Source information

########################################

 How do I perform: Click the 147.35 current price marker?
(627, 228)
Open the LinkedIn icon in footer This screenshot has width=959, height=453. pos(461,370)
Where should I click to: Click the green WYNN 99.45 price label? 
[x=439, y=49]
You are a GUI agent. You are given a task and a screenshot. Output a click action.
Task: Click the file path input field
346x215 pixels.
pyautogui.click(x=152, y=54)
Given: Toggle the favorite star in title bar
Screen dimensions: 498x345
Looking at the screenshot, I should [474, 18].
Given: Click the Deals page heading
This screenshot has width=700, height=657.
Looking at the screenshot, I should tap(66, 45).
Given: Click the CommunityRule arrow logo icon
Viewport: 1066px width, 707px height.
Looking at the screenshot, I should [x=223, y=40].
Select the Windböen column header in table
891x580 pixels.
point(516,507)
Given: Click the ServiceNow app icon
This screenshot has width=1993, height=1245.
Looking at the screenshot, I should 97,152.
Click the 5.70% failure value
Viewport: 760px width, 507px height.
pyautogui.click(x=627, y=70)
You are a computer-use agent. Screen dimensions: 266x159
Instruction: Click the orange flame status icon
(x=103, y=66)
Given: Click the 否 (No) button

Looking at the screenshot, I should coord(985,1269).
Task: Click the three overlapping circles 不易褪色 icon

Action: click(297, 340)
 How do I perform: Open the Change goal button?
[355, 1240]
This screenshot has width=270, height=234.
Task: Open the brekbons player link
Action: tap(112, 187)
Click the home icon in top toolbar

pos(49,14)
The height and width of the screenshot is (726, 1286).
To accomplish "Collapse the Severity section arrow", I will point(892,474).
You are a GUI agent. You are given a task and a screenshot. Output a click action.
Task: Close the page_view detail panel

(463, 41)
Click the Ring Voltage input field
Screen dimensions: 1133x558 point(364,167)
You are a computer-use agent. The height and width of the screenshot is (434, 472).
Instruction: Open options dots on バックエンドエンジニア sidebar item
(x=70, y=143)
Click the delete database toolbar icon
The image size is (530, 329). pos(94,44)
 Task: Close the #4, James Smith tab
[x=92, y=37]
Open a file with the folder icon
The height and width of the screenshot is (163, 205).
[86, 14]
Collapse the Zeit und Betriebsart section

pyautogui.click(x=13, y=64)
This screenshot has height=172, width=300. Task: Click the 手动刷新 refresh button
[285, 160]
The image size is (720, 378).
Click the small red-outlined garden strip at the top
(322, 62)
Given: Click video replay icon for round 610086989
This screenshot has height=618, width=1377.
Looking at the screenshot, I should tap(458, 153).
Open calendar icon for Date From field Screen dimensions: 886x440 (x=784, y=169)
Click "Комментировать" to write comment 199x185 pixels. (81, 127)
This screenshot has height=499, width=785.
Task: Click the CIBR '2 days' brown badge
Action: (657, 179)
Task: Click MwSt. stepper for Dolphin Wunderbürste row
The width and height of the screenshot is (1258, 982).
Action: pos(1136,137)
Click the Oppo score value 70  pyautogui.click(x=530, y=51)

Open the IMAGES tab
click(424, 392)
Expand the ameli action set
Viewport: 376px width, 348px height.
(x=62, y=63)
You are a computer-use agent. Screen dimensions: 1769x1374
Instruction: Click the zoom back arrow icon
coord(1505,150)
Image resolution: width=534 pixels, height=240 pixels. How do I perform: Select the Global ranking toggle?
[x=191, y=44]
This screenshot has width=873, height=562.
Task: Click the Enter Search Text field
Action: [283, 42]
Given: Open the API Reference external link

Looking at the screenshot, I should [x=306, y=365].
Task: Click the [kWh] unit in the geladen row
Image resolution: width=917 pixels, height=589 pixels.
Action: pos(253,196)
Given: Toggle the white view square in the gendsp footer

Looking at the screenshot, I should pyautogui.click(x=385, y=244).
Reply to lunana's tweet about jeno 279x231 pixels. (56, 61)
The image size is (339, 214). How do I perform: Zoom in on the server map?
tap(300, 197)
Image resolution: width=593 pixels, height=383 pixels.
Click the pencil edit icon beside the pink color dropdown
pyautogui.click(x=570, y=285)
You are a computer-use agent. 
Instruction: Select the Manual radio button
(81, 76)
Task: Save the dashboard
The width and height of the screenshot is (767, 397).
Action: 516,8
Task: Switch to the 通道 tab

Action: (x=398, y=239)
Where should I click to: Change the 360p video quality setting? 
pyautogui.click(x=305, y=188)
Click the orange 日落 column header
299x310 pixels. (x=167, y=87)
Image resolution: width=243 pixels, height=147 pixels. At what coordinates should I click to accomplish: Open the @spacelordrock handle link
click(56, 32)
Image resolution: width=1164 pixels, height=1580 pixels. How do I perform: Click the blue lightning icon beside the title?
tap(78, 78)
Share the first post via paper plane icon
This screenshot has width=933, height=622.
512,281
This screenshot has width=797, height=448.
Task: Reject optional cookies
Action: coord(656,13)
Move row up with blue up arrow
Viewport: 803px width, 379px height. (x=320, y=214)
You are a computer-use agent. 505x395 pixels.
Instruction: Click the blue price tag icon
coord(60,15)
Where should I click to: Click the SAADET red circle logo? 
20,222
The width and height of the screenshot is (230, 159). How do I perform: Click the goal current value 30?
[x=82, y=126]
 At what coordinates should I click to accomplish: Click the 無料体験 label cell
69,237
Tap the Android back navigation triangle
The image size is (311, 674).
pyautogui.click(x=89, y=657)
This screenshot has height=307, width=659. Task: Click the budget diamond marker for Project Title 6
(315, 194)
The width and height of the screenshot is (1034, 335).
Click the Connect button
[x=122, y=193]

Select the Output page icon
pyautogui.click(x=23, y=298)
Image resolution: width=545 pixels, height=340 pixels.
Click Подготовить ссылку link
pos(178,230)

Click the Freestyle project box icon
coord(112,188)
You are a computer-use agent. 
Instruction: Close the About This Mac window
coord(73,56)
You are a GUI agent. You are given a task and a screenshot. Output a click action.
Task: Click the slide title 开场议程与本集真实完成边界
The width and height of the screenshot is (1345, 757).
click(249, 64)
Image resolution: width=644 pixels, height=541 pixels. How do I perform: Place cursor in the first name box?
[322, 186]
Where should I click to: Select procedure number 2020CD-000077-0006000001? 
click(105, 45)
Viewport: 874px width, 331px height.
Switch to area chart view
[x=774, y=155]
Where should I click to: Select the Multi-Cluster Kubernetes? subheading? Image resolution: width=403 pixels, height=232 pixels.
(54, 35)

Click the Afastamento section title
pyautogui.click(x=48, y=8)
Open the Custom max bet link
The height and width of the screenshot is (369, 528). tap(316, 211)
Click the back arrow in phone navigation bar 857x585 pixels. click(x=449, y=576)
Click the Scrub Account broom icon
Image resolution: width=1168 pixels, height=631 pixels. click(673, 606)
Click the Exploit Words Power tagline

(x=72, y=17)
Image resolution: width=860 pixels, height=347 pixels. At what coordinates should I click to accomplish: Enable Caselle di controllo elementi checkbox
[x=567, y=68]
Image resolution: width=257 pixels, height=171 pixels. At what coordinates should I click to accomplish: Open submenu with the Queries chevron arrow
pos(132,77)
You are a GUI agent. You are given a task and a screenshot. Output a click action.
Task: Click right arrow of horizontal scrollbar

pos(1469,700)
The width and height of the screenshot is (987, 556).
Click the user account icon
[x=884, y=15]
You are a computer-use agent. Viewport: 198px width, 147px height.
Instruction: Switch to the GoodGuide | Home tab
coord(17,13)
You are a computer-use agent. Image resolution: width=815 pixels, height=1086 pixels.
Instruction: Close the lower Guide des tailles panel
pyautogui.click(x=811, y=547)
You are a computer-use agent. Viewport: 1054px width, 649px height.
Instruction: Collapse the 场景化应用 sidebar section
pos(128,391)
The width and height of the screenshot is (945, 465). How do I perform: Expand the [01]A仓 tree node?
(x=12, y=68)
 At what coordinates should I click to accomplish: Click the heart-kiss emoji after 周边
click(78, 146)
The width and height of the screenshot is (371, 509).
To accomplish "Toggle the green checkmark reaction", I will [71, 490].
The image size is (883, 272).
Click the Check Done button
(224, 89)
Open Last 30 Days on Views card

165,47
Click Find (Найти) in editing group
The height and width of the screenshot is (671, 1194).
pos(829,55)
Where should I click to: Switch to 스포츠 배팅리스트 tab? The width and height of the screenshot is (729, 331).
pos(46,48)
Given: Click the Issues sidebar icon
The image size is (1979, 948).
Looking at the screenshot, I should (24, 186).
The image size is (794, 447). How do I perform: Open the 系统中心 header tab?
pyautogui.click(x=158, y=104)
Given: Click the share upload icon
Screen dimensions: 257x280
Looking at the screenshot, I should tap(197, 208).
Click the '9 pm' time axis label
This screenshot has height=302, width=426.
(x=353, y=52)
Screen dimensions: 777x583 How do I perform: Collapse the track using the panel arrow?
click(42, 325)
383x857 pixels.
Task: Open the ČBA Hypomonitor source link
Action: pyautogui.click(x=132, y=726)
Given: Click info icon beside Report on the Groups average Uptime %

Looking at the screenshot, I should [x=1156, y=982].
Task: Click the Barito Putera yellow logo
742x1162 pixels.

########################################

The problem
Pull out every line of the records that includes the string "computer".

Your solution
You are a computer-use agent. Screen dimensions: 266x159
You are a computer-use agent. The height and width of the screenshot is (434, 472).
You are a computer-use agent. Screen dimensions: 1769x1374
You are a computer-use agent. 
You are a computer-use agent. 505x395 pixels.
You are a computer-use agent. 
You are a computer-use agent. Viewport: 198px width, 147px height.
You are a computer-use agent. Image resolution: width=815 pixels, height=1086 pixels.
You are a computer-use agent. Viewport: 1054px width, 649px height.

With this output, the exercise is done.